The data sets, released after the project received $2m of funding from former Google chief executive Eric Schmidt, could help to train computer algorithms to predict medical conditions earlier, triage better and save lives.
The data include 40 terabytes of medical imagery, such as X-rays, electrocardiogram waveforms and pathology specimens, from patients with a range of conditions, including high-risk breast cancer, sudden cardiac arrest, fractures and Covid-19. Each image is labelled with the patient’s medical outcomes, such as the stage of breast cancer and whether it resulted in death, or whether a Covid patient needed a ventilator.

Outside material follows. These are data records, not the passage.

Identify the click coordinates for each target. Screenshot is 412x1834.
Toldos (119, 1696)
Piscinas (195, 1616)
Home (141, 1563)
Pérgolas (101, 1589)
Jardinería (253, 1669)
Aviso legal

Obermeyer has made the data sets free to use and mainly worked with hospitals in the US and Taiwan to build them over two years. He plans to expand this to Kenya and Lebanon in the coming months to reflect as much medical diversity as possible.
“Nothing exists like it,” said Obermeyer, who announced the new project in December alongside colleagues at NeurIPS, the global academic conference for artificial intelligence. “What sets this apart from anything available online is the data sets are labelled with the ‘ground truth’, which means with what really happened to a patient and not just a doctor’s opinion.”
This means that data sets on cardiac arrest ECGs, for example, have not been labelled depending on whether a cardiologist detected something suspicious, but with whether that patient eventually had a heart attack. “We can learn from actual patient outcomes, rather than replicate flawed human judgment,” Obermeyer said.
In the past year, the AI community has undergone a sector-wide shift from collecting “big data” — as much data as possible — to meaningful data, or information that is more curated and relevant to a specific problem, which can be used to address issues such as ingrained human biases in healthcare, image recognition or natural language processing.
Until now, many healthcare algorithms have been proven to amplify existing health disparities. For instance, Obermeyer found that an AI system used by hospitals treating up to 70m Americans, which allocated extra medical support for patients with chronic illnesses, was prioritising healthier white patients over sicker black patients who needed help. It was assigning risk scores based on data that included an individual’s total healthcare costs in a year. The model was using healthcare costs as a proxy for healthcare needs.
The crux of this problem, which was reflected in the model’s underlying data, is that not everyone generates healthcare costs in the same way. Minorities and other underserved populations may lack access to and resources for healthcare, be less able to get time off work for doctors’ visits, or experience discrimination within the system by receiving fewer treatments or tests, which can lead to them being classed as less costly in data sets. This doesn’t necessarily mean they have been less sick.
The researchers calculated that nearly 47 per cent of black patients should have been referred for extra care, but the algorithmic bias meant that only 17 per cent were.
“Your costs are going to be lower even though your needs are the same. And that was the root of the bias that we found,” Obermeyer said. He found that several other similar AI systems also used cost as a proxy, a decision that he estimates is affecting the lives of about 200m patients.